20.3820 · Postulat · 2020-06-19
Département de l'intérieur
Rapport sur l'état d'avancement est disponible
Wortlaut
Le Conseil fédéral est chargé de concevoir un plan d'action national visant à réduire le nombre de cas de violence et de crimes de haine à l'encontre de la communauté LGBTQ. Ce plan d'action devra comprendre des mesures ayant pour but de soutenir et protéger les victimes (en garantissant notamment l'accès à l'aide aux victimes et à la justice), des mesures pour la prévention des violences et des attitudes hostiles à l'encontre des personnes lesbiennes, gays, bisexuelles, trans et queer ainsi que des mesures imposant aux agresseurs de faire un travail sur eux-mêmes. Son élaboration et sa mise en oeuvre devront être effectuées en collaboration avec les cantons et les communes ainsi qu'avec des experts et des organisations de la société civile. Par ailleurs, elles devront aller dans la direction des plans d'action nationaux existants.
Begründung
Les personnes appartenant à la communauté LGBTQ sont régulièrement victimes d'agressions physiques et psychologiques en raison de leur orientation sexuelle, de leur identité de genre ou de l'expression de leur genre. Ces derniers temps, on discute de plus en plus de ces affaires dans les médias et dans l'espace public. D'après un nouveau rapport de l'organisation " Pink Cross ", en 2019, le nombre de crimes de haine anti LGBTQ signalés à l'antenne d'aide " LGBTQ Helpline " a drastiquement augmenté par rapport à l'année précédente. On a compté au moins un signalement par semaine, alors que la très grande majorité des agressions n'est pas recensée. Environ une victime sur trois a subi de la violence physique. Si ces agressions peuvent avoir de lourdes conséquences physiques et psychologiques pour la victime, elles accablent la communauté toute entière. Plusieurs études ont révélé que ces agressions entraînent également des changements de comportement et qu'un nombre croissant de personnes queer n'osait plus s'assumer en public.

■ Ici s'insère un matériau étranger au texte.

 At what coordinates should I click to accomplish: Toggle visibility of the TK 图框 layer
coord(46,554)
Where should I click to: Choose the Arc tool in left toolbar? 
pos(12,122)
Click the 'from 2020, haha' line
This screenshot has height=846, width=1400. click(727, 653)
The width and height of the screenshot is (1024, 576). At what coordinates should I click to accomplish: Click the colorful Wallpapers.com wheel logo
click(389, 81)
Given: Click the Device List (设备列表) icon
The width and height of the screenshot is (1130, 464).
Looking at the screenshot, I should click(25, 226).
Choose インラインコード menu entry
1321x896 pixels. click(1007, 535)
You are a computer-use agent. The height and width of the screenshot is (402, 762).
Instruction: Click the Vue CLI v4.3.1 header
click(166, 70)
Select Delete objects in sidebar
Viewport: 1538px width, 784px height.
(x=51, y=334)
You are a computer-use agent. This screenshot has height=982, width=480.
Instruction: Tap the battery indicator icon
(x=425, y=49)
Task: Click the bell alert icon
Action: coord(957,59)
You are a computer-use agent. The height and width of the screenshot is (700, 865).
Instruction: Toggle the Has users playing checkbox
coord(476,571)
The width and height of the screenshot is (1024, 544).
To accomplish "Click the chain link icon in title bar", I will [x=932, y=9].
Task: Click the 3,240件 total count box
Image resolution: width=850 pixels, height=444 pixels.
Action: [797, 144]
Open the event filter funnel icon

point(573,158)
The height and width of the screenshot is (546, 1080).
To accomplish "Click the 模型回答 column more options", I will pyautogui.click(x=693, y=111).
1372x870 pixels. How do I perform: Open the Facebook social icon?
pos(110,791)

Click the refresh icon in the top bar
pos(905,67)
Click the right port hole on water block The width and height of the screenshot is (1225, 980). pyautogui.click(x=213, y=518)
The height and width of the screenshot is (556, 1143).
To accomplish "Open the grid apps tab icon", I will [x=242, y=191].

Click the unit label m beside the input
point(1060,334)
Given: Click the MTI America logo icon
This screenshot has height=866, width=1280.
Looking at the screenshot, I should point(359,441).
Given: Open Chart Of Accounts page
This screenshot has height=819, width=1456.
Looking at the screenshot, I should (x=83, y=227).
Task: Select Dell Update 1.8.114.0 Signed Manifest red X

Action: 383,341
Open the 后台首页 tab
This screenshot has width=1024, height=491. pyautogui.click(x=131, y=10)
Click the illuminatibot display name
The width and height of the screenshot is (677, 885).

Malgré la fréquence de ces agressions et leurs conséquences graves, en Suisse, il n'existe aucune mesure efficace visant à lutter contre les crimes de haine à l'encontre des membres de la communauté LGBTQ et, plus généralement, contre l'hostilité à laquelle ils sont confrontés. En ratifiant la Convention d'Istanbul, la Suisse s'est aussi engagée à prendre des mesures complètes contre les violences de genre.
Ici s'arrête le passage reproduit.